Bed Bath, which first raised the prospect of bankruptcy early last month, said on Monday it planned to raise roughly $1 billion in a complex deal where it offered preferred stock and warrants.
Analysts said the new cash may afford Bed Bath only a few quarters to revive its business, and a weakening economy would diminish any chance of a successful turnaround.
The offering “may be a Band-Aid but I’m not certain of all the makeup of their balance sheet,” said Robert Gilliland, managing director at Concenture Wealth Management. “The problem is that they’re probably not going to be a big turnaround story.”
Bed Bath declined to comment on Hudson Bay Capital’s role in the share sale. Hudson Bay did not respond to a request for comment.

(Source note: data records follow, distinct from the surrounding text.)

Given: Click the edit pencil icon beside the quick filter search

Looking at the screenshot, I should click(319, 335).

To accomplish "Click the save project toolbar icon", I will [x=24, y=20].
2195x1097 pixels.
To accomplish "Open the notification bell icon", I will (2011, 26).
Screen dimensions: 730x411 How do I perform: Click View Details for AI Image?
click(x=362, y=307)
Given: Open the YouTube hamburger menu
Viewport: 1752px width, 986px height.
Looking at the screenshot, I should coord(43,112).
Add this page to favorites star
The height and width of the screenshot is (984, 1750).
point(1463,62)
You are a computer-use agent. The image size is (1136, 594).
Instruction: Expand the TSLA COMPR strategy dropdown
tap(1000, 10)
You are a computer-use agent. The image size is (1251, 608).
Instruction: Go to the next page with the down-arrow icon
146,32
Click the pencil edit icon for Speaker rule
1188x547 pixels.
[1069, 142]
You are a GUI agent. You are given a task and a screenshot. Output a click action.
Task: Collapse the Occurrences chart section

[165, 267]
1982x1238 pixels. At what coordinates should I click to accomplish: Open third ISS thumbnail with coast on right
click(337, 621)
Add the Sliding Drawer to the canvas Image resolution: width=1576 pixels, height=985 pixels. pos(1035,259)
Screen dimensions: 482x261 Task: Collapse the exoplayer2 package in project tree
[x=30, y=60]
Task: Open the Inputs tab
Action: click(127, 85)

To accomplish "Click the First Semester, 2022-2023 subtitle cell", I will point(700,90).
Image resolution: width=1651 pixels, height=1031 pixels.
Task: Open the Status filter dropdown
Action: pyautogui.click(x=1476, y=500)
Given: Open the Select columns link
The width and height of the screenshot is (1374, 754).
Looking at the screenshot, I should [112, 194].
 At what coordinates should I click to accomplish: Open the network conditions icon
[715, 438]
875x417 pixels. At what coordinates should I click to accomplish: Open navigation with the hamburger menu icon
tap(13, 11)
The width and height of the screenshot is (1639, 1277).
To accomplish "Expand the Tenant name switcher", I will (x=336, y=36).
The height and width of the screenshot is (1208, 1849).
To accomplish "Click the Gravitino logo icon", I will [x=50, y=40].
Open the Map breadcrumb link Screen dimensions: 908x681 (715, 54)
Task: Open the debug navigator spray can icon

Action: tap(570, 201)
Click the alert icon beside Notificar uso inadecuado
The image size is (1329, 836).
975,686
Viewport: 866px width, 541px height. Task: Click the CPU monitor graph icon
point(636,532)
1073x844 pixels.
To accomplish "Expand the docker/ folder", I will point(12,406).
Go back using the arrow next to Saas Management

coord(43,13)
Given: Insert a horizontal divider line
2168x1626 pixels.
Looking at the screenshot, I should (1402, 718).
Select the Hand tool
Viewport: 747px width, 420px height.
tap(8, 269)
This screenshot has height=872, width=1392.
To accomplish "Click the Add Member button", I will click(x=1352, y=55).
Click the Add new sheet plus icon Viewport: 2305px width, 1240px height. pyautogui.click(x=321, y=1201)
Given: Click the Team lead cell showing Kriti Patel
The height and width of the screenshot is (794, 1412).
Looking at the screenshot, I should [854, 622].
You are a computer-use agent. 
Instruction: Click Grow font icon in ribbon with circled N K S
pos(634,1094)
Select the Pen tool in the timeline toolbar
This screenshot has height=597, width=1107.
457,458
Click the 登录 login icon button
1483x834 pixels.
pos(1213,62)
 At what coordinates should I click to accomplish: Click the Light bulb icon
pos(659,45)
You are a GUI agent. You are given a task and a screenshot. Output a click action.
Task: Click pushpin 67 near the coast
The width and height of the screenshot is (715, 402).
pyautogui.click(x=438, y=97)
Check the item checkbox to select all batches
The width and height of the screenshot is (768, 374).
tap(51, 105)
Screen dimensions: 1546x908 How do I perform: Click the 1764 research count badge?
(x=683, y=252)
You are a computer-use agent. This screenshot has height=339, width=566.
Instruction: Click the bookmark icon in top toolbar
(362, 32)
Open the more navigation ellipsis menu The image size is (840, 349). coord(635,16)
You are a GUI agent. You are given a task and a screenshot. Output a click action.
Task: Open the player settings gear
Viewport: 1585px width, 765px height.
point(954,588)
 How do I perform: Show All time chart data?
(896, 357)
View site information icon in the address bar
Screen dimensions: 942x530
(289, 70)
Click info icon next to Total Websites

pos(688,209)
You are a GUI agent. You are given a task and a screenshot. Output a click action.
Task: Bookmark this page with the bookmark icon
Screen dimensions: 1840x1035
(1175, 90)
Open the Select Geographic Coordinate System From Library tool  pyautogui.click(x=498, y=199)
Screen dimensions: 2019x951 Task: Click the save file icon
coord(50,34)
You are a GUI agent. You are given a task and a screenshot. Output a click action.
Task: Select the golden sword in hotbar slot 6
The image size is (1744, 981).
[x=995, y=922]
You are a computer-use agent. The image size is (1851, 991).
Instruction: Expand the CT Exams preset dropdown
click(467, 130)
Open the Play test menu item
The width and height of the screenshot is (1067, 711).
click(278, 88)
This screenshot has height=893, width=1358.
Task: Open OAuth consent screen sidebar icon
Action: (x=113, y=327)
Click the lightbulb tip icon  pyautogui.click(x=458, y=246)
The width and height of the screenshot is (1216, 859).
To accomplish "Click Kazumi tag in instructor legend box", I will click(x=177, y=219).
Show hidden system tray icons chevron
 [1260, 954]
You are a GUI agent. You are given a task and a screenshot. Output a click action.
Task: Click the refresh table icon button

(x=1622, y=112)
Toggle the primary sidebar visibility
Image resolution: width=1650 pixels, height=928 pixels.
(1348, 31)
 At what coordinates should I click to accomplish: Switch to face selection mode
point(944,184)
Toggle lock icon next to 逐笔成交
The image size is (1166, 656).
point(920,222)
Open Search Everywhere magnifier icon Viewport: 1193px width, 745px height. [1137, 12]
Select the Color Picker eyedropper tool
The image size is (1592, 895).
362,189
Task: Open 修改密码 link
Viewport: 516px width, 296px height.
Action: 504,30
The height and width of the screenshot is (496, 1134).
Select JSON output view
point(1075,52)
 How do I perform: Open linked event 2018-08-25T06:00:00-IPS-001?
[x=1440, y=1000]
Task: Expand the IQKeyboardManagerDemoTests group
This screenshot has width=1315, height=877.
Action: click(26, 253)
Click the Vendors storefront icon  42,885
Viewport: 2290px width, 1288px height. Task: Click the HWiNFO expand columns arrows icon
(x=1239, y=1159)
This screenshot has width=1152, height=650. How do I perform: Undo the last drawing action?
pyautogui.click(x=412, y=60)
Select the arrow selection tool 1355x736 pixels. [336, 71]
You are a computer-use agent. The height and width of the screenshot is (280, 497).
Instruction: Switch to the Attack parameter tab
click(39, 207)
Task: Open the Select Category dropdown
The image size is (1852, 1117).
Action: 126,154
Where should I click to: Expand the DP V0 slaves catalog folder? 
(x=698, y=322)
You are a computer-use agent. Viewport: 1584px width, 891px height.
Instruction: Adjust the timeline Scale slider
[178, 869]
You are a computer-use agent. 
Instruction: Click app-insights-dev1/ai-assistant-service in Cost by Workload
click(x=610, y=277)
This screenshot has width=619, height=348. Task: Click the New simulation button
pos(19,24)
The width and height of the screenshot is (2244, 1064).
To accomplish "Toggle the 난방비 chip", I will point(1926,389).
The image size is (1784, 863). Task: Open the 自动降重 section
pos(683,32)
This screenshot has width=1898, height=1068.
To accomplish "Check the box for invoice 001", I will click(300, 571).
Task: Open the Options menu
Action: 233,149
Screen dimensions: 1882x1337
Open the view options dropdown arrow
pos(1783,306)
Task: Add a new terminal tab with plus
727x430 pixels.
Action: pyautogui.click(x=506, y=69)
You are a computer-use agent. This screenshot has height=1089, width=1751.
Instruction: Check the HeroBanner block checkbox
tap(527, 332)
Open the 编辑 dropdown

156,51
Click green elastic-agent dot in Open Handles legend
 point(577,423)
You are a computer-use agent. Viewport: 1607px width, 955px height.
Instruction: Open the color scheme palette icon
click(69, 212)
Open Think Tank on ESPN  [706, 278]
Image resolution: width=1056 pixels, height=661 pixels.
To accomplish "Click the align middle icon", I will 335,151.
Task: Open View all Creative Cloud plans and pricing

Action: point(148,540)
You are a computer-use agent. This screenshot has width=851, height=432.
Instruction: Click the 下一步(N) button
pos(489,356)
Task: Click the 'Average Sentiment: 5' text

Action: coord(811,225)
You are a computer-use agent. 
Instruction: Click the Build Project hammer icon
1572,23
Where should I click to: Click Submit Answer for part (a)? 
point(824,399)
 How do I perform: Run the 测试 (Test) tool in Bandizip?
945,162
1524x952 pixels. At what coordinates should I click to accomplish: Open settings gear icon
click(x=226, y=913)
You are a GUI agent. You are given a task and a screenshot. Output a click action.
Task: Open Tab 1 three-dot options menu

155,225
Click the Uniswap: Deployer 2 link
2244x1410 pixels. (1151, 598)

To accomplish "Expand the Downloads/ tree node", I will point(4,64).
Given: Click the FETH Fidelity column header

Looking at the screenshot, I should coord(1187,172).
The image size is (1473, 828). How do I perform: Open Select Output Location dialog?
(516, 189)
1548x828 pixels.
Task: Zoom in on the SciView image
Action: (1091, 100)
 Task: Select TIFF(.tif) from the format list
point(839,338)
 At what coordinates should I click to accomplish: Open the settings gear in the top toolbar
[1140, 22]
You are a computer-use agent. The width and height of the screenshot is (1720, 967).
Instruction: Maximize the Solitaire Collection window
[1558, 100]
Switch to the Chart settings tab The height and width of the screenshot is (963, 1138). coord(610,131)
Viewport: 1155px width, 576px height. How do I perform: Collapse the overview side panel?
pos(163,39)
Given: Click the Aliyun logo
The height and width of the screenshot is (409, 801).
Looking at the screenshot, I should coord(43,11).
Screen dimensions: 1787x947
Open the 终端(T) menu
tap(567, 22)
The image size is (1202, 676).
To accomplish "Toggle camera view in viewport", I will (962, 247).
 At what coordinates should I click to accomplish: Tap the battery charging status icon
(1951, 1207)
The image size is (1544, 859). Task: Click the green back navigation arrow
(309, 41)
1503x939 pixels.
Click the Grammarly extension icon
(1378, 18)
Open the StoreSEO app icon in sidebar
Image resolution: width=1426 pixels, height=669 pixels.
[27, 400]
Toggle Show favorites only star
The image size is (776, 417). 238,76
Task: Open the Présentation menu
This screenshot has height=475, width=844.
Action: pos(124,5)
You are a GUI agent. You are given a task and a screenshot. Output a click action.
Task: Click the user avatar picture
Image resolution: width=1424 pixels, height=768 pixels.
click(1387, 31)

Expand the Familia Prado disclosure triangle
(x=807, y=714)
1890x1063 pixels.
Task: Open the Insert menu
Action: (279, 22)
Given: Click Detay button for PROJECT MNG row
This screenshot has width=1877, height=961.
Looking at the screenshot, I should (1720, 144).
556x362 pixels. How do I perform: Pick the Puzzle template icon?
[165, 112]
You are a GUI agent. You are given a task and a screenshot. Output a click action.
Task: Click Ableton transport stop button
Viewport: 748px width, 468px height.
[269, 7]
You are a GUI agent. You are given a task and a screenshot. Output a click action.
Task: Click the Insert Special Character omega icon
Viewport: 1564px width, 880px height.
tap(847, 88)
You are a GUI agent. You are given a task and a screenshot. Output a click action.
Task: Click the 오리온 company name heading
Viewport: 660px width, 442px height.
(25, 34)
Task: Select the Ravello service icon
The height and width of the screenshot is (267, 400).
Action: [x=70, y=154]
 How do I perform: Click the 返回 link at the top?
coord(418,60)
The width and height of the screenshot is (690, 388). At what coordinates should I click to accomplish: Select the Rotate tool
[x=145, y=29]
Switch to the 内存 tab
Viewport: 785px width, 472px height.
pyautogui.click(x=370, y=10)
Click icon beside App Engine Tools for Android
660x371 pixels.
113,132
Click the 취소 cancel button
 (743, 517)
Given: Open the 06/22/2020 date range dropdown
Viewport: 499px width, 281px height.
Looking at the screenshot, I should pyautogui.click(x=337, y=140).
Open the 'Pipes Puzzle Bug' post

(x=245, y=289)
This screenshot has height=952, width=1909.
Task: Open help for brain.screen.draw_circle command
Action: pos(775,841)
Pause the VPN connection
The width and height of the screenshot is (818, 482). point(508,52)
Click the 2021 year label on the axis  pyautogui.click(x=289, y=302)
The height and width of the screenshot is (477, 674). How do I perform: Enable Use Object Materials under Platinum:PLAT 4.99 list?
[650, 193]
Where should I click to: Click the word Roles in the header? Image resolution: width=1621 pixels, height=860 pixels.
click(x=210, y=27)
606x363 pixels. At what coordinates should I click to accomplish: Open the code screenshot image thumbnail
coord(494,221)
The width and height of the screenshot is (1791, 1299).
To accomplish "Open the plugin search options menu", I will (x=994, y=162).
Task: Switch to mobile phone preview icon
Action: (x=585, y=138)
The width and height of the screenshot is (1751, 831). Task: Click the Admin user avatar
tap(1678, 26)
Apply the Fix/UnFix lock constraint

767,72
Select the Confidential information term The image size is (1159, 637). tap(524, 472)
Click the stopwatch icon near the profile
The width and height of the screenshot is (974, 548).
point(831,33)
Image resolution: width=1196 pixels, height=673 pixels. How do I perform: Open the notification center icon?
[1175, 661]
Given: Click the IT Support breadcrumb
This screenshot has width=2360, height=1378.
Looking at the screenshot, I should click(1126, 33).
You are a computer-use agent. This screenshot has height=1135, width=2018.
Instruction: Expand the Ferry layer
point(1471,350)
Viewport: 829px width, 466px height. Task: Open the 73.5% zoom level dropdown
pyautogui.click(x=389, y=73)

Bloomberg News first reported the Hudson Bay Capital development.
Hudson Bay Capital is unrelated to Canadian department store chain Hudson’s Bay Co.
In a letter to suppliers seen by Reuters, Bed Bath Chief Executive Sue Gove tried to assuage concerns, saying she expected the stock sale to “catalyze our efforts to turnaround the company.” She asked for vendor support and promised “open dialogue.”
“We also expect it to enable strategic initiatives in fiscal 2023, providing the resources and the needed runway” to continue to execute its transformation, she said.
Bed Bath’s vendors are worried and have received limited communication from the company, which has been delaying or halting payments, two vendors previously told Reuters.
“All is on hold,” a maker of children’s apparel said last week, adding that it had stopped shipping products to Bed Bath since early January. A personal care products maker said that payments were “massively delayed.”
Bed Bath did not immediately respond to a request for comment on the memo or what vendors said.
Reuters reported late last month that Bed Bath had lined up liquidators to close additional stores unless a last-minute buyer emerged.
Memes Stock
Bed Bath shares were down 10 percent at $2.69 on Wednesday. Through Tuesday’s close, the stock has lost nearly 81 percent of its value over the past year.“It just looks like a way of extending time in the hopes someone rescues them but that looks a bit unlikely,” said Chris Beauchamp, chief market analyst at IG.
“Having been on the edge of the meme stock frenzy, it’s not surprising that this news has poked the embers of that particular mania,” he added.
A part of the meme stock phenomenon, Bed Bath saw its shares surge as high as $30 last year, when activist investor Ryan Cohen took a stake in the company and pushed for changes.
Other meme stocks that have been pumped up by retail investors in the past few years include AMC Entertainment and video game retailer GameStop Corp, which closed down a respective 9 percent and 11 percent on Tuesday.
“The popularity of meme stocks could ebb and flow depending on the market’s mood [but investors] just have to be careful about it, especially in a high-rate environment,” said Callie Cox, U.S. investment analyst at eToro.
In a regulatory filing, Bed Bath said recent volatility and current prices “reflect market and trading dynamics unrelated to our underlying business, or macro or industry fundamentals, and we do not know if or how long these dynamics will last.”